Conscious eating can help slow down the festive confusion, and eating the food itself will be much more enjoyable. Instead of filling your stomach thoughtlessly, mindfulness techniques help savor the aromas, textures, and nuances of every piece you eat. Often this leads to a decrease in the total amount of calories consumed and an increase in the pleasure of eating.

In the New Year, people are so busy that they eat while standing or while working or talking on the phone. To be more conscious about food, try eating at a clean table and turning off phones and entertainment devices while eating. If possible, nutritionists offer to always eat at a certain time and in the same place.

Conscious nutrition also includes the ability to distinguish between emotional hunger and physical hunger. Instead of jamming boredom, anxiety, or sadness, people who practice conscious nutrition learn to eat when they are physically hungry. A rumbling stomach and low energy levels are signs of physical hunger. Mastering the skill is only in response to these signals can improve a person’s relationship with food on holidays and throughout the year.

Bring healthy food to parties and family gatherings

Family gatherings, corporate parties and other New Year celebrations … — during the holidays, social ties only get stronger.Food at such events is usually fatty and sweet, and finding a healthy alternative to it can be difficult. As a result, party regulars may find that they are eating food that they don’t really need.

To correct this situation, bring healthy food with you to the party and share it with everyone. So you ensure yourself a healthy diet and you can control the composition, presence of allergens, calorie content and nutritional value of food.

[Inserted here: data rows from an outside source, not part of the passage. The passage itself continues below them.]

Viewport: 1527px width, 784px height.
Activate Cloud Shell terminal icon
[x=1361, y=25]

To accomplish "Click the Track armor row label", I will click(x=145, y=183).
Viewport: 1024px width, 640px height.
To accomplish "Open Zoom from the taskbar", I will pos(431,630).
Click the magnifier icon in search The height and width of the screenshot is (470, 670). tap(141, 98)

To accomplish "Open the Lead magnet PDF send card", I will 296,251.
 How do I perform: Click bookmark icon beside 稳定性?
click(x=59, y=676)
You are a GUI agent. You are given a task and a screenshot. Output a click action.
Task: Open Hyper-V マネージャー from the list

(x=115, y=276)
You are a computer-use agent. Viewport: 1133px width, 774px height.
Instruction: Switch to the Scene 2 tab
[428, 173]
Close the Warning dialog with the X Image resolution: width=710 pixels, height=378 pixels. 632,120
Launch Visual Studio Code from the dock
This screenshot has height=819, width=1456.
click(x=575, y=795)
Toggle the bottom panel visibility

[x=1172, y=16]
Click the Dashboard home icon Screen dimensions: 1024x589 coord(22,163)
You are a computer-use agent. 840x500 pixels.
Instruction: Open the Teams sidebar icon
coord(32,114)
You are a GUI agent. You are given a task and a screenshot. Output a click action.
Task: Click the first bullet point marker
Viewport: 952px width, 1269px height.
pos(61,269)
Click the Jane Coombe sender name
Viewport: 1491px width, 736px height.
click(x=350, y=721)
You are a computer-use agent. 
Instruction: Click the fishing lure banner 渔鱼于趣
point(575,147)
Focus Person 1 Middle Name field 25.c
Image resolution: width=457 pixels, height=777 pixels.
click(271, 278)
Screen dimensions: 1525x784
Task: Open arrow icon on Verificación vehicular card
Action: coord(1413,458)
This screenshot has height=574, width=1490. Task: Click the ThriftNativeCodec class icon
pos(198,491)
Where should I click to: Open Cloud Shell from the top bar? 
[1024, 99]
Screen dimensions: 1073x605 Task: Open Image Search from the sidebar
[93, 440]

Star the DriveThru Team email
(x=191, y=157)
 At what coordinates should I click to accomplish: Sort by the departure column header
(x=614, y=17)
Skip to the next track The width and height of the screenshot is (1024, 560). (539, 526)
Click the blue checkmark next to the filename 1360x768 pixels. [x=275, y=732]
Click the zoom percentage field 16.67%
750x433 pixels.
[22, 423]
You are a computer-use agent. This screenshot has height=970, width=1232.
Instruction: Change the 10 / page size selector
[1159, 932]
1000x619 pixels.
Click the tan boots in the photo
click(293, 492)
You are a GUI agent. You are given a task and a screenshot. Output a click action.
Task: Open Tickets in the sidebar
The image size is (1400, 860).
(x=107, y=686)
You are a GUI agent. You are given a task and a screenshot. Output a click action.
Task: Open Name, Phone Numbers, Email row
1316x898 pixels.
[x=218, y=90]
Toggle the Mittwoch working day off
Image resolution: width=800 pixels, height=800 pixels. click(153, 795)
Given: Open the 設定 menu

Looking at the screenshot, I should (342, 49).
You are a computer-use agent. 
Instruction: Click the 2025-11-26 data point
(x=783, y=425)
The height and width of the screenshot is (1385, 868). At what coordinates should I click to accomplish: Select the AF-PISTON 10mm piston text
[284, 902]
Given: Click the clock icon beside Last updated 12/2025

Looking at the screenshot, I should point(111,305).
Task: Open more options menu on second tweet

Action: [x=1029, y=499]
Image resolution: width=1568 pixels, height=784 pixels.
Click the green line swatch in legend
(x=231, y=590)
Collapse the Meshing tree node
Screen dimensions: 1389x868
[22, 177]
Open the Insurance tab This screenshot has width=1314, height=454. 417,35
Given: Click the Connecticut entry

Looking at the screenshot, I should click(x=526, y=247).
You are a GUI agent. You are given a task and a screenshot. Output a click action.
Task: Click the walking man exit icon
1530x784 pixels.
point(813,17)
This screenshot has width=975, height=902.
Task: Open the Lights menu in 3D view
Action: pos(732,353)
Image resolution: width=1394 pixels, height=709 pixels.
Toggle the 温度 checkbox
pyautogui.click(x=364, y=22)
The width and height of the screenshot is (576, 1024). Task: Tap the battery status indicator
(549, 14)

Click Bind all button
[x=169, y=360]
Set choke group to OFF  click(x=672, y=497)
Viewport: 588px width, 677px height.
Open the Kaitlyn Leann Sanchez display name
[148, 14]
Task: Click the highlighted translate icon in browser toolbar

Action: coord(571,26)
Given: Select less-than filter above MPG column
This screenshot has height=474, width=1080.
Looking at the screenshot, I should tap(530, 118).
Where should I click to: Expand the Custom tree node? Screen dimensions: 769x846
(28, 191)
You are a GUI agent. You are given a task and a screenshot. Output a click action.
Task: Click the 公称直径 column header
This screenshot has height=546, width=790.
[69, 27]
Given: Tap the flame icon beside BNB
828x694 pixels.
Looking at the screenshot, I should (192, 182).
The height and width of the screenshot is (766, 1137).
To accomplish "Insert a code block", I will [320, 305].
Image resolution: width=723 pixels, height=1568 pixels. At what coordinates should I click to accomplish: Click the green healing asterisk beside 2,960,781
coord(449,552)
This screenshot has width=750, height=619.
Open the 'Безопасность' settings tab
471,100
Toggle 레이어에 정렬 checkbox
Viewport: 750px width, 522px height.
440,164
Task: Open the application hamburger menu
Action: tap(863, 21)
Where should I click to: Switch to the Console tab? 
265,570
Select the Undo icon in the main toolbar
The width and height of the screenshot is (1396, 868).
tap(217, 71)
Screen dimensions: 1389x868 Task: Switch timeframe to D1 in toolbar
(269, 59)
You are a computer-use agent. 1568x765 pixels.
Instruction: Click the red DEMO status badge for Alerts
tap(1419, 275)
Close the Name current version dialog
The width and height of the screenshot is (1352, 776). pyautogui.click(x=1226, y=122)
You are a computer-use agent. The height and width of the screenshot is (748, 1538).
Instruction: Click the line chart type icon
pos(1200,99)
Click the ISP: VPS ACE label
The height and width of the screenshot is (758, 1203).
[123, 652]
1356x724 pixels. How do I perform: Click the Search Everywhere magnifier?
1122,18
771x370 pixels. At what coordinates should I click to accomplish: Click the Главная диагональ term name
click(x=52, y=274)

Cooking Homemade Desserts with Good Diet Recipes

Holiday desserts often contain preservatives, potential allergens and packaged ingredients with low nutritional value. To prevent stomach ache from eating these unfamiliar, too fatty foods, try cooking these healthy holiday desserts according to our recipes.

Homemade cakes are a good reason to add more vegetables to it. For example, brownies can be made from sweet potatoes or black beans, this will give it a smooth texture, and the avocado will create a creamy base for chocolate mousse. To make healthy hot chocolate at home, take cocoa powder and a natural sweetener instead of refined cocoa or hot chocolate mixes.

The use of spices, such as allspice and cinnamon, will give the dishes a special festive taste. Supplements such as peppermint, orange extract and ginger make the dish more flavorful, but practically do not add calories to it. When preparing pies, we recommend using spelled flour — it gives the dough a sweet nutty taste. Such flour contains more fiber, niacin, iron and zinc than wheat flour.